• [Work order]
Reproduce verbatim the lines of the listing below, starting at the line that contains "This screenshot has width=1920, height=585." and ending at the line that contains "center [21, 137].", including both of those lines.

• [Given records]
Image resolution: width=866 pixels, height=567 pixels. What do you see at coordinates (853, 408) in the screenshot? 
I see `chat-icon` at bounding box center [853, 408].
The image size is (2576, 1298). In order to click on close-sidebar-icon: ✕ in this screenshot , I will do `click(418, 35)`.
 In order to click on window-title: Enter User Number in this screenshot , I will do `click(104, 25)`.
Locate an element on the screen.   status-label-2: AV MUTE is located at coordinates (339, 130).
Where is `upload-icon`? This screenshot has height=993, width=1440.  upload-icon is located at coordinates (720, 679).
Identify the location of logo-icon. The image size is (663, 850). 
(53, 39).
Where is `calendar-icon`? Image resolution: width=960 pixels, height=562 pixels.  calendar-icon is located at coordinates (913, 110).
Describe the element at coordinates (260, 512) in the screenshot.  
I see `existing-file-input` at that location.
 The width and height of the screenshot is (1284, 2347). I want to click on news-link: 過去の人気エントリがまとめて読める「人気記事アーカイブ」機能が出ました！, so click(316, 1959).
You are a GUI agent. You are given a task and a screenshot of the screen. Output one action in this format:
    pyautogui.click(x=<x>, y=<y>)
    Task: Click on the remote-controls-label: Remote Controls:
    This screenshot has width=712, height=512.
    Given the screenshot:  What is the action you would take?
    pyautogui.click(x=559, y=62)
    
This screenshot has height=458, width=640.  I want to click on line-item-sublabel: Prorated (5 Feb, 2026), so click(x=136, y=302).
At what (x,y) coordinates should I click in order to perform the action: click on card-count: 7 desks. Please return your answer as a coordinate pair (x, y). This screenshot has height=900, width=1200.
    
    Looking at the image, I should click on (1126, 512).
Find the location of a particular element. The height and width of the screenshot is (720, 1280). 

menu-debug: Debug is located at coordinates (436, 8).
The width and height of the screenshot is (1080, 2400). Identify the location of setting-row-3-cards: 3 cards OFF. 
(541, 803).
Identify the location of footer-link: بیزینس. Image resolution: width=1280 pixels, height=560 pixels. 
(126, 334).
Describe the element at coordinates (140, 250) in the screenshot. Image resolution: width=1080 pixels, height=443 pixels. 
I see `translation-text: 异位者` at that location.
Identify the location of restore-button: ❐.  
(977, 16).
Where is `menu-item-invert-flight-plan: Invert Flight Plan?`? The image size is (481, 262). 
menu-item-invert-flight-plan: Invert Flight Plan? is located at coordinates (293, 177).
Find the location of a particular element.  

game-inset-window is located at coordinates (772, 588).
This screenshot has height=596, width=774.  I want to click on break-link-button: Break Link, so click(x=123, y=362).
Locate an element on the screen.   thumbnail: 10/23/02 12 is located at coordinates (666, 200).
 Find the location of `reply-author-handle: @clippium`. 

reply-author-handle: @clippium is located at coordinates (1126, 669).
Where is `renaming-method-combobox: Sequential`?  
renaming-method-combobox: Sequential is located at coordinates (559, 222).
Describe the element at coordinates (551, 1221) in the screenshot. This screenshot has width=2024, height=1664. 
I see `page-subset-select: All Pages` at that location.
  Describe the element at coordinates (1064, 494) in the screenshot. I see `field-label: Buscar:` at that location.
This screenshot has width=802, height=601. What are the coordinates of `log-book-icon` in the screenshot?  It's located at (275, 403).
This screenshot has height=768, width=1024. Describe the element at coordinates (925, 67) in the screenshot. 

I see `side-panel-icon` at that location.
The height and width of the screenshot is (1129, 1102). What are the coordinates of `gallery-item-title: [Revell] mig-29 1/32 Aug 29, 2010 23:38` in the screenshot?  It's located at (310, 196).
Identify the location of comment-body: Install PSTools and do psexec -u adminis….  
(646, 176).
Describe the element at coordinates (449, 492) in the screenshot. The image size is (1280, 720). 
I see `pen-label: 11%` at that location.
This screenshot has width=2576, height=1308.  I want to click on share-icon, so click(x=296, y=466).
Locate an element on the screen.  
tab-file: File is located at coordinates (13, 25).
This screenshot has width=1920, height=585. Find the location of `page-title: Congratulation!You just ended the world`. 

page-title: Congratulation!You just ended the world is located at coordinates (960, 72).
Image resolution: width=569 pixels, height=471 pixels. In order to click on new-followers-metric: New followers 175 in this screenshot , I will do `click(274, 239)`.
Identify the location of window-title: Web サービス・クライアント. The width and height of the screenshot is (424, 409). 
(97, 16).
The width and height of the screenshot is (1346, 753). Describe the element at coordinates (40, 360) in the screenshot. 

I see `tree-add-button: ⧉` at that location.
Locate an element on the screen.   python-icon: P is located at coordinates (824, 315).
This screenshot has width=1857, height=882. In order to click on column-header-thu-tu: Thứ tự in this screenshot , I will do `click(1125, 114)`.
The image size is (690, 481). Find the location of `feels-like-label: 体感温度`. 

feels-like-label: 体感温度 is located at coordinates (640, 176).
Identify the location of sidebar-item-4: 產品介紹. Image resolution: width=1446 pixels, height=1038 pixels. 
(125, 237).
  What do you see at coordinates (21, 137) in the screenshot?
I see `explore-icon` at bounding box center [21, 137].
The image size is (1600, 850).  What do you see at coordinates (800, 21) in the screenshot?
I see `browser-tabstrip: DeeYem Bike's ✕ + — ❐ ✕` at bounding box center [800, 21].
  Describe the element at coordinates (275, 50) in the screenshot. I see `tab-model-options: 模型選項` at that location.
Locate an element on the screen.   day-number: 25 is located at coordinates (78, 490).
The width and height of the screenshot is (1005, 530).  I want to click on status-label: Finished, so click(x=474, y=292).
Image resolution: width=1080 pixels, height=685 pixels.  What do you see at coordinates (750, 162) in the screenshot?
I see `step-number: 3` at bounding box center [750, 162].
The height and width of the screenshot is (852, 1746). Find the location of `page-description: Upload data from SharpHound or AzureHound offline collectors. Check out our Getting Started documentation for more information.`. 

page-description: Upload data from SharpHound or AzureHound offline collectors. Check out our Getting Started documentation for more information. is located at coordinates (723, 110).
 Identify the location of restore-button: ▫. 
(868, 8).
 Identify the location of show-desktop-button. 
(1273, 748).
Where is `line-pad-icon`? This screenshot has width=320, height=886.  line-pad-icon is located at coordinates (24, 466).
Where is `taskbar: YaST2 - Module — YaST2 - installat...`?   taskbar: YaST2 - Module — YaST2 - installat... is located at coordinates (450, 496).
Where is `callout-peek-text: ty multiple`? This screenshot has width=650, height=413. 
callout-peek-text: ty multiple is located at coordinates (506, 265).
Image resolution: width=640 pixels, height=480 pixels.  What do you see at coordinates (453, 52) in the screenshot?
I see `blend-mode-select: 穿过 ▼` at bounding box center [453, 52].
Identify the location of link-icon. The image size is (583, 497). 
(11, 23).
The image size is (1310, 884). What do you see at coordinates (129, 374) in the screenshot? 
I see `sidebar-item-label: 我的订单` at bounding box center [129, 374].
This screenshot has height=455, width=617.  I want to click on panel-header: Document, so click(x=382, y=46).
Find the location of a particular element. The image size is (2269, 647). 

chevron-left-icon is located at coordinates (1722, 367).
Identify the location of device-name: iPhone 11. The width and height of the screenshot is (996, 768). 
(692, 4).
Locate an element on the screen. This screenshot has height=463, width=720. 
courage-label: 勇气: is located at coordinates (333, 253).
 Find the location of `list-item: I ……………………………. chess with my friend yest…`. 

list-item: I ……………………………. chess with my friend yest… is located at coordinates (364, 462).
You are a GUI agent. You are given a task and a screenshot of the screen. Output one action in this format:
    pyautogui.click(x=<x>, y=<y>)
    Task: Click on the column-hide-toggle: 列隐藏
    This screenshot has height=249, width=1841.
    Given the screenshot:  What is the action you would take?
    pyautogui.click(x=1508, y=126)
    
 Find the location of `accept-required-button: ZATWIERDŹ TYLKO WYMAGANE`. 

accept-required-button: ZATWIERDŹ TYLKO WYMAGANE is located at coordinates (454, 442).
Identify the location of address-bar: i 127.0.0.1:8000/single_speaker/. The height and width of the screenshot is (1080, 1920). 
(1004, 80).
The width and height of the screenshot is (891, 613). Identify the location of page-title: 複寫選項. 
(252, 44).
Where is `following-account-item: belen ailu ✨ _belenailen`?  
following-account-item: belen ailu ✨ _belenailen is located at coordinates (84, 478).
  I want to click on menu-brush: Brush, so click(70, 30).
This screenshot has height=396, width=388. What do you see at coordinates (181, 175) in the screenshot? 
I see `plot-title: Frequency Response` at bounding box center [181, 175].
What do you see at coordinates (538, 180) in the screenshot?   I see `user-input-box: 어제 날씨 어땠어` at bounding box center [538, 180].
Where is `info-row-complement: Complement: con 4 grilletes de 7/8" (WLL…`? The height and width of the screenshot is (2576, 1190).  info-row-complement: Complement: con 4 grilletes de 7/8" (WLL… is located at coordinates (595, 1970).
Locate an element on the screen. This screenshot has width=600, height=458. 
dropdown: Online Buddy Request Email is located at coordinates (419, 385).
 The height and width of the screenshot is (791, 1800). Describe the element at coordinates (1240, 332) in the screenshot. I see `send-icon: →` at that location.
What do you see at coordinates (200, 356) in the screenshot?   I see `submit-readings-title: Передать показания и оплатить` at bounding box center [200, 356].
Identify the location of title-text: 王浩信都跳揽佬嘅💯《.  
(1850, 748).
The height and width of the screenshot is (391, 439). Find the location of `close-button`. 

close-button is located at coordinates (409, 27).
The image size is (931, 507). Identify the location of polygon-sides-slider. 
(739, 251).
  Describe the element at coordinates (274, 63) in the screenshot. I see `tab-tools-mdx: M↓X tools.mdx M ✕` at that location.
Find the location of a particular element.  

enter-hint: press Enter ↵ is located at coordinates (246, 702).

• [Solution]
This screenshot has width=1920, height=585. Find the location of `page-title: Congratulation!You just ended the world`. 

page-title: Congratulation!You just ended the world is located at coordinates (960, 72).
Image resolution: width=569 pixels, height=471 pixels. In order to click on new-followers-metric: New followers 175 in this screenshot , I will do `click(274, 239)`.
Identify the location of window-title: Web サービス・クライアント. The width and height of the screenshot is (424, 409). 
(97, 16).
The width and height of the screenshot is (1346, 753). Describe the element at coordinates (40, 360) in the screenshot. 

I see `tree-add-button: ⧉` at that location.
Locate an element on the screen.   python-icon: P is located at coordinates (824, 315).
This screenshot has width=1857, height=882. In order to click on column-header-thu-tu: Thứ tự in this screenshot , I will do `click(1125, 114)`.
The image size is (690, 481). Find the location of `feels-like-label: 体感温度`. 

feels-like-label: 体感温度 is located at coordinates (640, 176).
Identify the location of sidebar-item-4: 產品介紹. Image resolution: width=1446 pixels, height=1038 pixels. 
(125, 237).
  What do you see at coordinates (21, 137) in the screenshot?
I see `explore-icon` at bounding box center [21, 137].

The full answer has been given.